■ Task requirements
Repeat every entry exactly. Pictures stay out.

■ Provided entries
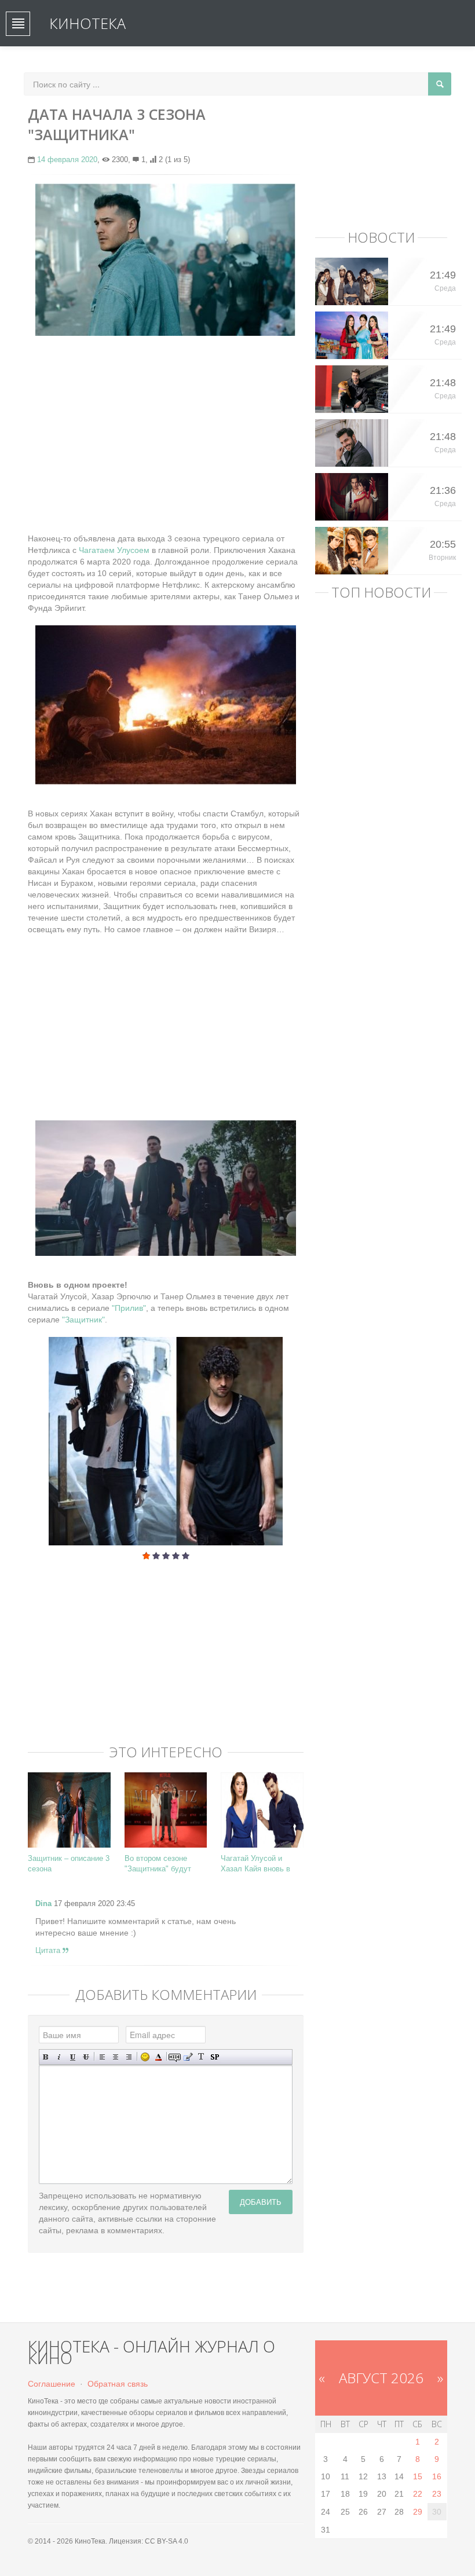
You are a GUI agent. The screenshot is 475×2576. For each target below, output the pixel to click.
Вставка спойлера (214, 2057)
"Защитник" (83, 1319)
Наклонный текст (59, 2057)
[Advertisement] (166, 428)
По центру (115, 2057)
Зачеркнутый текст (86, 2057)
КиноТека (87, 23)
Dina (43, 1903)
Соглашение (51, 2383)
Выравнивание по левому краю (102, 2057)
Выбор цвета (158, 2057)
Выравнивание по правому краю (129, 2057)
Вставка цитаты (188, 2057)
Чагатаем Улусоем (112, 550)
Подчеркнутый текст (72, 2057)
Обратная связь (117, 2383)
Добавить (261, 2201)
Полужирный (46, 2057)
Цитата (49, 1950)
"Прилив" (129, 1308)
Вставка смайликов (145, 2057)
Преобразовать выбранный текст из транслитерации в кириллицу (201, 2057)
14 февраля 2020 (67, 159)
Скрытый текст (174, 2057)
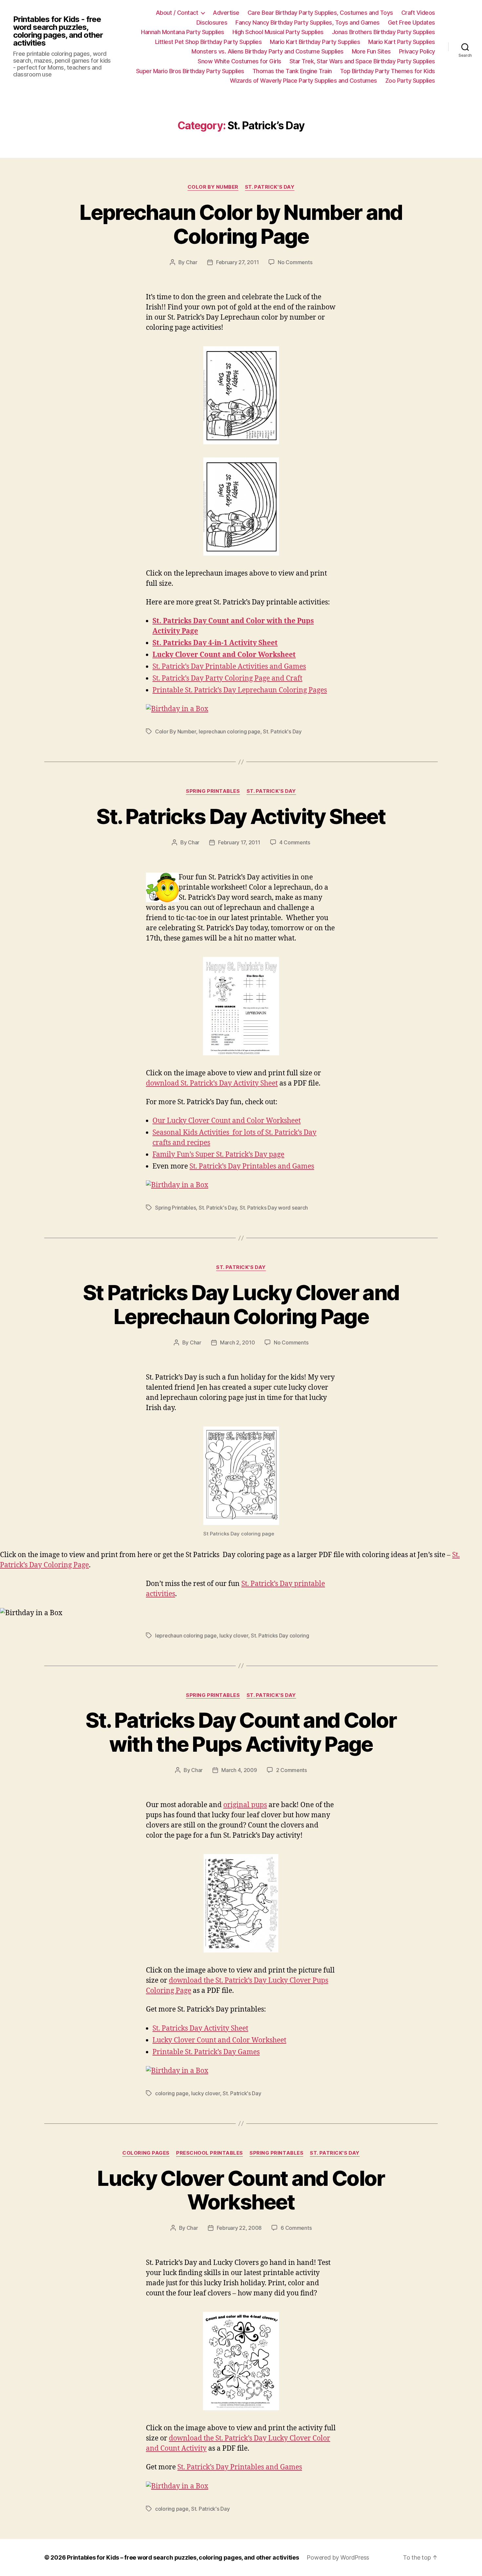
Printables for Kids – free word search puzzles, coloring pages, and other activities (183, 2557)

■ Answer to this problem
You are a GUI agent. The screenshot is 475×2576. For each target below, output the pixel to click.
Вставка спойлера (214, 2057)
"Защитник" (83, 1319)
Наклонный текст (59, 2057)
[Advertisement] (166, 428)
По центру (115, 2057)
Зачеркнутый текст (86, 2057)
КиноТека (87, 23)
Dina (43, 1903)
Соглашение (51, 2383)
Выравнивание по левому краю (102, 2057)
Выбор цвета (158, 2057)
Выравнивание по правому краю (129, 2057)
Вставка цитаты (188, 2057)
Чагатаем Улусоем (112, 550)
Подчеркнутый текст (72, 2057)
Обратная связь (117, 2383)
Добавить (261, 2201)
Полужирный (46, 2057)
Цитата (49, 1950)
"Прилив" (129, 1308)
Вставка смайликов (145, 2057)
Преобразовать выбранный текст из транслитерации в кириллицу (201, 2057)
14 февраля 2020 (67, 159)
Скрытый текст (174, 2057)
Printables for Kids – free word search puzzles, coloring pages, and other activities (183, 2557)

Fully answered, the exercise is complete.